A flowchart illustrating the self-developed evaluation path for LLMs, comparing pretrain, baseline, and LoRA checkpoints using fixed prompts and human scor
%%{init: {"theme": "base", "themeVariables": {"background": "#ffffff", "primaryColor": "#eef6ff", "primaryBorderColor": "#60a5fa", "primaryTextColor": "#0f172a", "lineColor": "#64748b"}}}%%
flowchart TB
A1["pretrain / baseline / lora checkpoint"] --> A2["固定 prompt 集"]
A2 --> A3["生成输出"]
A3 --> A4["人工评分 / 质量对比"]
A4 --> A5["能力边界判断<br>对话意识 · 中文输出 · 长输出稳定性 · JSON 能力"]
classDef eval fill:#eff6ff,stroke:#60a5fa,color:#0f172a;
classDef out fill:#fff7ed,stroke:#fb923c,color:#0f172a;
class A1,A2,A3,A4 eval;
class A5 out;
This diagram illustrates a self-developed evaluation process for large language models (LLMs), specifically comparing different model checkpoints (pretrain, baseline, LoRA). It details the steps from using a fixed prompt set to generating outputs, human scoring, and finally assessing model capabilities like conversational awareness, Chinese output, long output stability, and JSON generation.

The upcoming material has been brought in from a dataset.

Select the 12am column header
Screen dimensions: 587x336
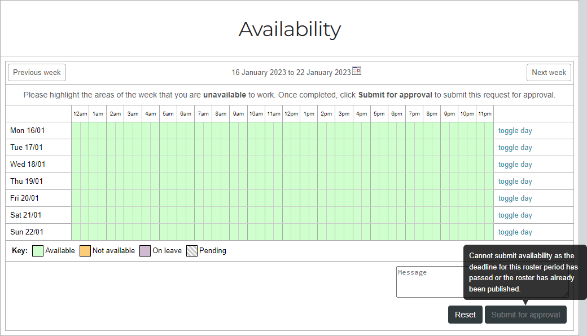click(80, 114)
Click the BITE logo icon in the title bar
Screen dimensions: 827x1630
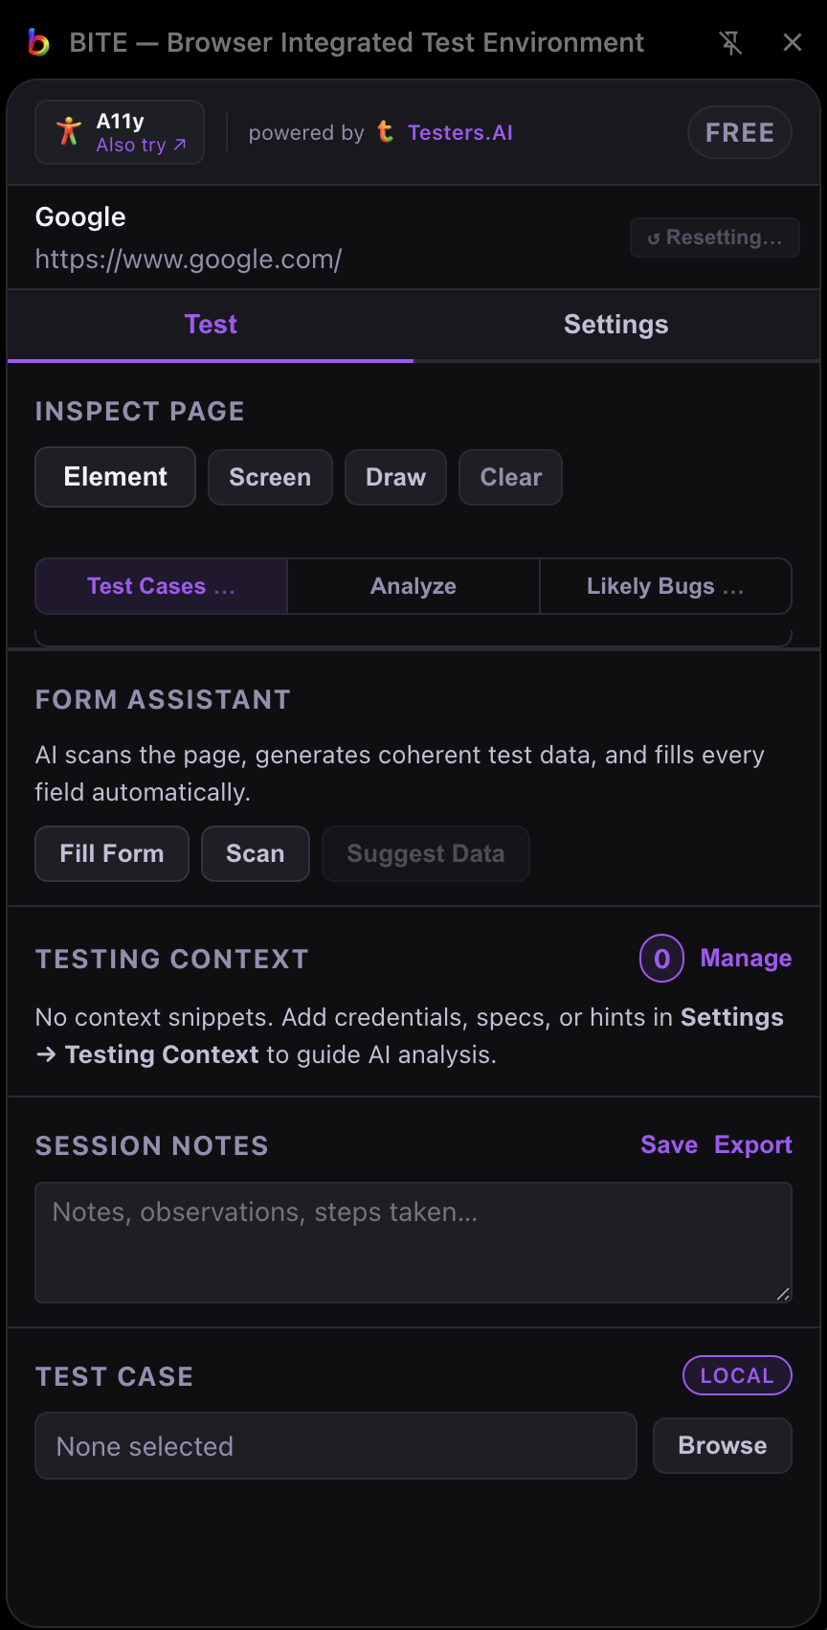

Use this diagram when designing an evaluation pipeline for fine-tuned or smaller language models, especially when comparing different training strategies like LoRA or SFT. It's suitable for assessing specific capabilities and identifying model limitations.
Adapt this by changing the '固定 prompt 集' to include prompts relevant to your specific use case or domain. The '人工评分 / 质量对比' can be augmented with automated metrics where applicable. The '能力边界判断' can be expanded to include other critical capabilities relevant to the model's application.